* **Task brief**
Within the lines below, find those that hold the string "status" and copy each one.

* **Records from a data source**
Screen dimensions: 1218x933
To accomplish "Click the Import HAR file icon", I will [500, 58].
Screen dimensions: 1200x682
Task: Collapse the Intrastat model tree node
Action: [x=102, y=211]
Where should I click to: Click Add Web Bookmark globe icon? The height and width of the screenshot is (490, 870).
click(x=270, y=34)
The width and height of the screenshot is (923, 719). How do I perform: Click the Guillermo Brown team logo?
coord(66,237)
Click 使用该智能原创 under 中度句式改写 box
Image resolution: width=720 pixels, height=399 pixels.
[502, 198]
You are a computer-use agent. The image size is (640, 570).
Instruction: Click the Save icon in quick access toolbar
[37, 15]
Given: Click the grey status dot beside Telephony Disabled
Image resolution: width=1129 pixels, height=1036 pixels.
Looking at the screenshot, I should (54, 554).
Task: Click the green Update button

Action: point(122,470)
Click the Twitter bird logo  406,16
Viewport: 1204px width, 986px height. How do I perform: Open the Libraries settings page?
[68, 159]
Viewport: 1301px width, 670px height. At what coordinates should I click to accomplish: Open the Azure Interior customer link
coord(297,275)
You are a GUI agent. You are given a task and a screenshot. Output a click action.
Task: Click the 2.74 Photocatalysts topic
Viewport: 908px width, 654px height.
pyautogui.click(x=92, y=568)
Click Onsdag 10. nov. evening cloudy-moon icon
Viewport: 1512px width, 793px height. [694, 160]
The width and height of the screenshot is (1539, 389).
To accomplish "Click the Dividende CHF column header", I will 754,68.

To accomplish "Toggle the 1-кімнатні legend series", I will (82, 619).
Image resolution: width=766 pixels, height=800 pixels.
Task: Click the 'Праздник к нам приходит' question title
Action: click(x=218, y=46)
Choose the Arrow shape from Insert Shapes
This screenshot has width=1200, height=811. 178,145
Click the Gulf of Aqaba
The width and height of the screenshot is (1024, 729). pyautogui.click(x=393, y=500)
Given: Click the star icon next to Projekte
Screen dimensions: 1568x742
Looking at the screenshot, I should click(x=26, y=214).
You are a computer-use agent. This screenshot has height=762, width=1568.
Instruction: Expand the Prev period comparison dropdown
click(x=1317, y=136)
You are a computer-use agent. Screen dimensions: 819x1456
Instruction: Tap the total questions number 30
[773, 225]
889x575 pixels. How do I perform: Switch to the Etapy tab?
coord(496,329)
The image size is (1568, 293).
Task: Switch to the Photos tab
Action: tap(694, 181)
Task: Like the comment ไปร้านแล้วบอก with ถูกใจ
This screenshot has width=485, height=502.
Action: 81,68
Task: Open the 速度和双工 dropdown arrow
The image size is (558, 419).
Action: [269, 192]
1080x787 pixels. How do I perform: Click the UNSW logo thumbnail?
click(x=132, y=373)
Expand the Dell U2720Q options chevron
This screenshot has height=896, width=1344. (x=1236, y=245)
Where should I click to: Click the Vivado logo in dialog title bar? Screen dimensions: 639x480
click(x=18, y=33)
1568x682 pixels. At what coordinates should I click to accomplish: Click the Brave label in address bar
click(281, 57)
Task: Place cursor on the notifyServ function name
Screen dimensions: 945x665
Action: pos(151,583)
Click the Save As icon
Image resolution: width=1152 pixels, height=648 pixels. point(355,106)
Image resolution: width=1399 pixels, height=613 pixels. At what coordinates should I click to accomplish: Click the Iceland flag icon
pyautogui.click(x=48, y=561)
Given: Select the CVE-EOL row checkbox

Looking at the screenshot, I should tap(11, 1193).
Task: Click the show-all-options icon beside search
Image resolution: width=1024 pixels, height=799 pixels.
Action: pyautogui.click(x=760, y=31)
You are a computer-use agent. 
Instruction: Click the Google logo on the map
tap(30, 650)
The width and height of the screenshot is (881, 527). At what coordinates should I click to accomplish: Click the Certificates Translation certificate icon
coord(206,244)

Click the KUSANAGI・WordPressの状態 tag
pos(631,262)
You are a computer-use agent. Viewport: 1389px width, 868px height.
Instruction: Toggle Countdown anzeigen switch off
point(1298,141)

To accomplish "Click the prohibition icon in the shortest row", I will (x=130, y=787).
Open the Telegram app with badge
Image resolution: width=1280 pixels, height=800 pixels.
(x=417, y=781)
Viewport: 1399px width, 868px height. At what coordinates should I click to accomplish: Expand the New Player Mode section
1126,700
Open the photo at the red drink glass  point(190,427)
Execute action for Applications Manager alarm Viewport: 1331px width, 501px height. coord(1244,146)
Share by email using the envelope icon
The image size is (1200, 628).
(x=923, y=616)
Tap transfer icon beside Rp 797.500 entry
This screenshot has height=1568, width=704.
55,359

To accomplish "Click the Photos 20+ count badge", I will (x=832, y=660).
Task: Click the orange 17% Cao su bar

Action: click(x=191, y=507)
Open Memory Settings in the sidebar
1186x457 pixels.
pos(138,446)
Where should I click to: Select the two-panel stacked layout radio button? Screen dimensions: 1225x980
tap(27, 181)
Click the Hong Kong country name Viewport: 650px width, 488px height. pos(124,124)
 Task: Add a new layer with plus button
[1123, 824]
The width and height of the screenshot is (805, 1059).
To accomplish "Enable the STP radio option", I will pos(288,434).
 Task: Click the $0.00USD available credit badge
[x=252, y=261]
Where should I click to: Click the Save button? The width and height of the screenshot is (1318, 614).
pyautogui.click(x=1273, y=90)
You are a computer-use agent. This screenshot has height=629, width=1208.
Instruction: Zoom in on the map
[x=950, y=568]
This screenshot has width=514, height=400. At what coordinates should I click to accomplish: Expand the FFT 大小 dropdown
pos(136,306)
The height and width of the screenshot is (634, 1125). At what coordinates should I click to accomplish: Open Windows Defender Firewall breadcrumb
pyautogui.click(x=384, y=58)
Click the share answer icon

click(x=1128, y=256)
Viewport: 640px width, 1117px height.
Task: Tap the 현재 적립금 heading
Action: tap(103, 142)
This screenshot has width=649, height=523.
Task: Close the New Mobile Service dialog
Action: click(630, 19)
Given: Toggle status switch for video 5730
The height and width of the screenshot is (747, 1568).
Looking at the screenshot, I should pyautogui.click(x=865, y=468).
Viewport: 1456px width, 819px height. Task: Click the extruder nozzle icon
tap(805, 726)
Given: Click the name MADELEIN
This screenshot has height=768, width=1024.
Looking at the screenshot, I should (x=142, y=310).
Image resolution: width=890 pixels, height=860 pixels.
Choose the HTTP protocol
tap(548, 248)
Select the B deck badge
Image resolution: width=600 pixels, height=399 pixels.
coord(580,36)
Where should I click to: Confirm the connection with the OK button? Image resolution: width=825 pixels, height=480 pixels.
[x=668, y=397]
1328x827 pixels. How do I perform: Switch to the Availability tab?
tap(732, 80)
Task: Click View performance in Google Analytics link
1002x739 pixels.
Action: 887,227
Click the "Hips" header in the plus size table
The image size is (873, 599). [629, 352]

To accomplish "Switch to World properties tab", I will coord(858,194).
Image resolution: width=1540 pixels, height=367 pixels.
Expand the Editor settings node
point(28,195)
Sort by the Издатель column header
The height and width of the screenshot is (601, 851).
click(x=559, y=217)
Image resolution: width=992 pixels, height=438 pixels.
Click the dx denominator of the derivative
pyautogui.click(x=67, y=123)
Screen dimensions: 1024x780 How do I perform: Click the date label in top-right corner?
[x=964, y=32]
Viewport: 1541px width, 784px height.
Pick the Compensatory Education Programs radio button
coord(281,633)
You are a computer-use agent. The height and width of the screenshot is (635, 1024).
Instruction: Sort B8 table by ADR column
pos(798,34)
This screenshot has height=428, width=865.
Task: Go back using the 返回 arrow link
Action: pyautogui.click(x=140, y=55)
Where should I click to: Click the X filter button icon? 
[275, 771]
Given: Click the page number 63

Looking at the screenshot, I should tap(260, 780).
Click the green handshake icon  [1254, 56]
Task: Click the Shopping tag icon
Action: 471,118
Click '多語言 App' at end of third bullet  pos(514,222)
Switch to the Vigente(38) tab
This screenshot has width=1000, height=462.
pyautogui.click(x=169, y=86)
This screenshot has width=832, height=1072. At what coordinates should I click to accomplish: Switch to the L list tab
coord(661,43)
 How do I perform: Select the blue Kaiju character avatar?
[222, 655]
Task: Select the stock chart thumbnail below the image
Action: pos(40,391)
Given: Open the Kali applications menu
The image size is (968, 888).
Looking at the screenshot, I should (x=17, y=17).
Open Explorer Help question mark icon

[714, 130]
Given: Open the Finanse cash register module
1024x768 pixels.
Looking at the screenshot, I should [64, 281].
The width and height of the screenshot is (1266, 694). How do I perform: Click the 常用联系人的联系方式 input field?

* **Result for this task**
Given: Click the grey status dot beside Telephony Disabled
Given: Toggle status switch for video 5730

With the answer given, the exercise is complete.